Hoy, hace cuatro meses, estaba durmiendo -o intentándolo- para despertar temprano, estar a las siete en Las Mercedes y partir a Los Héroes. Acompañado por mi mejor amiga las cosas se sentían bastante bien. El hecho de que fuera ella y no alguien que recién venía conociendo (como el Leo, por ejemplo), me hicieron más tranquilo el viaje y las náuseas ni se notaron.
Lo recuerdo súper bien, y lo extraño, es que ya es tanta la costumbre de ver a mis compañeros, que no recuerdo cómo es que comenzamos a hablar, dónde comenzamos a hablar, y qué comenzamos a hablar.

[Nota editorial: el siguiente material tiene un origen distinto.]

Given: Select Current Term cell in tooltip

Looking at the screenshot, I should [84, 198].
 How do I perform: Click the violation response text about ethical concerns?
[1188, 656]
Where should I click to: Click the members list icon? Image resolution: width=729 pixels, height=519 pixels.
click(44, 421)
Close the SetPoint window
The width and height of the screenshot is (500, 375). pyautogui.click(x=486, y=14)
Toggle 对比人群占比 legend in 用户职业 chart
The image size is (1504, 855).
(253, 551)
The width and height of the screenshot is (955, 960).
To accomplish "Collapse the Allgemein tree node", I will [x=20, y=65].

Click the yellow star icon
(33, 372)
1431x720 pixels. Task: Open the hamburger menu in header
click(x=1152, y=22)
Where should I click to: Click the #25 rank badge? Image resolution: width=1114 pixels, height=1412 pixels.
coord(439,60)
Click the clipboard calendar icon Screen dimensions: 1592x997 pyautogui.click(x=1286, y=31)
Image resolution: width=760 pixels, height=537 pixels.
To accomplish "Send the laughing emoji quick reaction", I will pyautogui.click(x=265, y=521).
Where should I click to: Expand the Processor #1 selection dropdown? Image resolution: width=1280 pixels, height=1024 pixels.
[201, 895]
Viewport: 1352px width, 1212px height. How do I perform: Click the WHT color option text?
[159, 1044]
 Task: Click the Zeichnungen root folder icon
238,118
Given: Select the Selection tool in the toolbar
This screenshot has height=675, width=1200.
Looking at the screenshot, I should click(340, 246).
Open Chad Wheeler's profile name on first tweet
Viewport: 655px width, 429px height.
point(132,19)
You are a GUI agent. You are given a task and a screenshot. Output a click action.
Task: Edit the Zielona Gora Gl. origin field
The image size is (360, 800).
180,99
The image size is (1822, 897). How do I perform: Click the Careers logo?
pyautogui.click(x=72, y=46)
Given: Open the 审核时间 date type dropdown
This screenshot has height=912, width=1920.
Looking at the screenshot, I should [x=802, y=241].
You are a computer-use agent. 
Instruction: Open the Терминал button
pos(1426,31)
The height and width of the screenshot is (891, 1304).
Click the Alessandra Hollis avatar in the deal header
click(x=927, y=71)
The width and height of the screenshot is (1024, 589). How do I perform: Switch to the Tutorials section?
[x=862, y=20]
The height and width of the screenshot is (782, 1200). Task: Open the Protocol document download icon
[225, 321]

Ya van cuatro meses de ser universitario, y -académicamente- no puedo quejarme. Ha sido un semestre más que productivo.
Tuve la típica crisis vocacional, pero de a poquito me voy dando cuenta que esto me fascina, que es lo mío, y que por el lado de la educación tengo que sacarlo. Porque enseñar me encanta, me llena, me completa.
Han sido notas bien altibajas. Creo que mi promedio no es el mejor, pero al menos, para un primer semestre, está bien. Ya será mejor el próximo semestre, y el próximo año incluso.
Lo mismo intento repetirme sentimentalmente.
Se me ocurrió fijarme en el equivocado -para variar-, y al final terminé hecho pico. Encima, con la fragilidad de mi corazón, todo me sabe a ex-relación, y lo peor es que, cuando más recuperado me siento, la pena regresa, la congoja atormenta, y me voy a la chucha (bien poético es mi sufrimiento).
Intento sobrellevarlo pensando que tengo 18, que estoy joven, que me falta mucha gente por conocer, y que tengo algo que quizá pueda gustar.
El problema es que pasan los días y me doy cuenta que efectivamente no gusta.
El problema es que pasan los días y me doy cuenta que no valgo la pena.
El problema es que pasan los días y comienzo a pensar, de nuevo, que la vida se me acorta, y no seré lo suficientemente viejo como para haberla disfrutado.